In 1975, when I was ten, my father got orders to move our family to West Germany. You see, my dad was an officer in the US Air Force and this was the much-coveted Tour of Europe for which he had long requested. But my family was Jewish and this was only 30 years after the end of World War II and the Holocaust. My Uncle Milton warned us that he would not visit us in Germany. He would only see us if we met him in France. I therefore wondered if it would it be okay. Would we have to hide that we were Jewish? 

After we arrived at the Ramstein Air Force Base in Germany, we began to regularly attend the weekly Friday Night Shabbat services at the base chapel that was led by the assigned Air Force chaplain, Rabbi Irving Ehrlich and later Rabbi Theodore Stainman. Our congregation of service-members and their families was thriving and I continued my Jewish education in their religious school. Our congregation occasionally held services in the historic, eleventh century synagogue in the nearby city of Worms. It was sometimes called the Rashi Shul or Rashi Synagogue after the famous medieval French Rabbi Solomon ben Isaac, an acclaimed commentator on the Talmud and the Hebrew Bible, who had studied in the yeshiva there for many years until he moved to Mainz around 1065. Fortunately, my dad was able to get permission to hold my Bar Mitzvah ceremony at the Rashi Synagogue, which I did on Saturday, October 15, 1977. My mother hand made for me a lovely tallit and kippah that I wore for the occasion. It was my understanding that I was the first Bar Mitzvah held there since the synagogue had been rebuilt in the early 1960s. The local German newspaper, the Wormser Zeitung, even sent a reporter and a photographer to cover the event.

I was both nervous and excited the day of my Bar Mitzvah. I was nervous that I was going to make a mistake. But I was excited that I would finally get to demonstrate what I had learned. I am happy to say that my many hours of practicing paid off. My chanting from the Torah and Haftorah went really well. And my Bar Mitzvah speech comparing the “new beginnings” found within my Torah portion about the story of Noah and my Haftorah portion about the People of Israel’s exile to the land of Babylonia to my own “new beginnings” in my school, home, faith, and my greater community was well received.

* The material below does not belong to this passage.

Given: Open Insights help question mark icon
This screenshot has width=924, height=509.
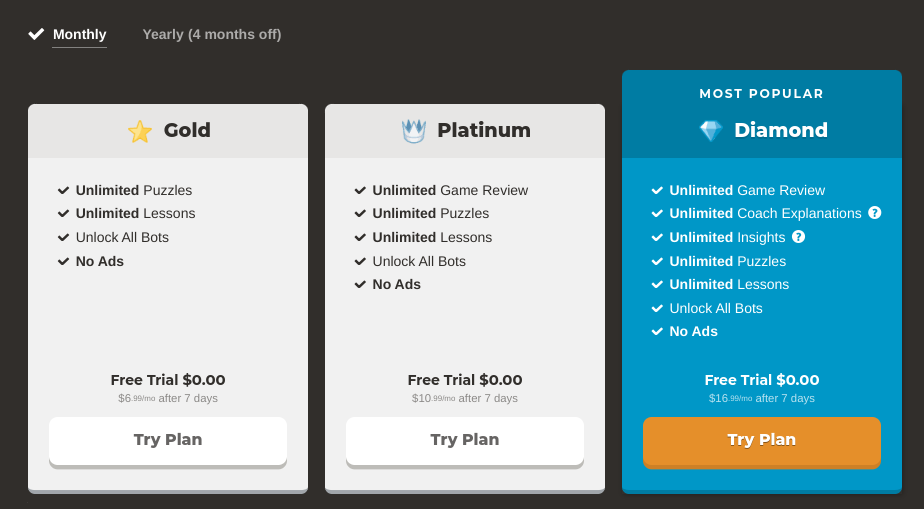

Standing on the Bima and facing my rapt audience of family members, friends both German and American, and even journalists from the local newspaper, I knew that I was proud to be Jewish. I was carrying on the religious traditions of my ancestors in the very spot that had been destroyed during Kristallnacht in 1938. As it turns out, I did not have to hide my Jewishness to be accepted by the community. Instead, I got to celebrate it.